As a parent, I may or may not be inappropriately preoccupied with my mid-20s single son’s** dating life. I mean, of course I think he’s quite the catch (insert llama meme here). I’ve encouraged (nagged) that he “go out there and meet people” and join online dating platforms. I’ve gone as far as proposing that he let me help him through the Wingman app which is for “Better dates landed by friends” but not as far as this wingmom. Unsurprisingly, he said TBNT.


For whatever reason, and probably because I tend to overthink things, this situation reminded me of recruiting and the different ways candidates look for work. I then remembered a topic suggestion from a peer based on comments they’ve received on the reasons candidates prefer a “wingman”- an external recruiter – when looking for a job. Those include:


* Candidate submitted by 3rd party recruiter mentioning that they saw the job posted on the company’s career page months prior but not submitting their resume directly “Because it's common knowledge that job postings go nowhere, and no one ever looks at what you send in."


* Being asked for recruiter recommendations dealing with specific companies (who happen to be advertising jobs) instead of applying directly because they “don't think you get attention if you're on your own. Everything goes through recruiters these days."


Ouch! As the person responsible for talent acquisition for our organization, it hurts to hear comments like those. I personally review each resume submittal and match as many as possible to open roles forwarding them to the hiring managers. That said, I must admit there is an unhealthy lag between the time a resume is submitted, the hiring manager takes action or decides not to, and the feedback loop is closed with the candidate. Unlike my son who was swift with his TBNT, we are not consistently timely in sending the TBNT to candidates. That is an ongoing struggle whether I have five applicants for a role or 100. And this is where I speculate the idea of a wingman is very attractive.


If I’m honest, if I were looking for a role, I’d also want someone by my side who has access to multiple open roles, who has a vested interest in providing a great match to the hiring manager, provides feedback to both the candidate and organization, and has time-to-fill goals that usually determine whether they get paid or not. The thing is, a lot of that is applicable to internal talent acquisition individuals, whether as a specialized role or as part of generalist duties.
= = = =
**Written problem:**
Transcribe the part of the recruiting post starting at "If I’m honest, if" and ending at "of generalist duties.".

**Extracted information:**
= = = =
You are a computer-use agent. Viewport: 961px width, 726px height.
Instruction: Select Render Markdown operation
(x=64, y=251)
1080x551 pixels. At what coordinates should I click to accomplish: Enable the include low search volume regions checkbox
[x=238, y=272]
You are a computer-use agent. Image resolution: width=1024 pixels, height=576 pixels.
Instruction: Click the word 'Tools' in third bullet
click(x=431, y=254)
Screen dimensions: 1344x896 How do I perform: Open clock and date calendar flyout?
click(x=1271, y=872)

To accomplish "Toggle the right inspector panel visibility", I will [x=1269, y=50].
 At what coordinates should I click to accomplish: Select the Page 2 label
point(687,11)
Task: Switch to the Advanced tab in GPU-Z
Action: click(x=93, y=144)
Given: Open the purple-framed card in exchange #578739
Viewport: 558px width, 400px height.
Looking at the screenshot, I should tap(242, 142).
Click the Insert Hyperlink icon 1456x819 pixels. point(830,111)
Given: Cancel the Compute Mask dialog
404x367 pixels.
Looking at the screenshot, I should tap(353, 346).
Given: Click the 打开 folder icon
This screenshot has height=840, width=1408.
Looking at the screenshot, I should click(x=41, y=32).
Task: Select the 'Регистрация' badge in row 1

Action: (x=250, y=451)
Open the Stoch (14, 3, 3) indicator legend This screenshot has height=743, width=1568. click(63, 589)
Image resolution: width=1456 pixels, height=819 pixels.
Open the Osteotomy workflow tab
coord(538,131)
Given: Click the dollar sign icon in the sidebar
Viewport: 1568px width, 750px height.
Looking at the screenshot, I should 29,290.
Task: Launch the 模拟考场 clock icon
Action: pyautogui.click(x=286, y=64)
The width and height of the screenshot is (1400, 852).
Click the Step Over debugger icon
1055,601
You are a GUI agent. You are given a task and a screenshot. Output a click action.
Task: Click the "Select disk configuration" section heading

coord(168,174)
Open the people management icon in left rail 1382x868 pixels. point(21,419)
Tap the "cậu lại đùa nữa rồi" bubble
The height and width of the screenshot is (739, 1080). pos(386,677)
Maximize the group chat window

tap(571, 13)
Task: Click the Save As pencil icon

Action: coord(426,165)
= = = =
**Output of the task:**
If I’m honest, if I were looking for a role, I’d also want someone by my side who has access to multiple open roles, who has a vested interest in providing a great match to the hiring manager, provides feedback to both the candidate and organization, and has time-to-fill goals that usually determine whether they get paid or not. The thing is, a lot of that is applicable to internal talent acquisition individuals, whether as a specialized role or as part of generalist duties.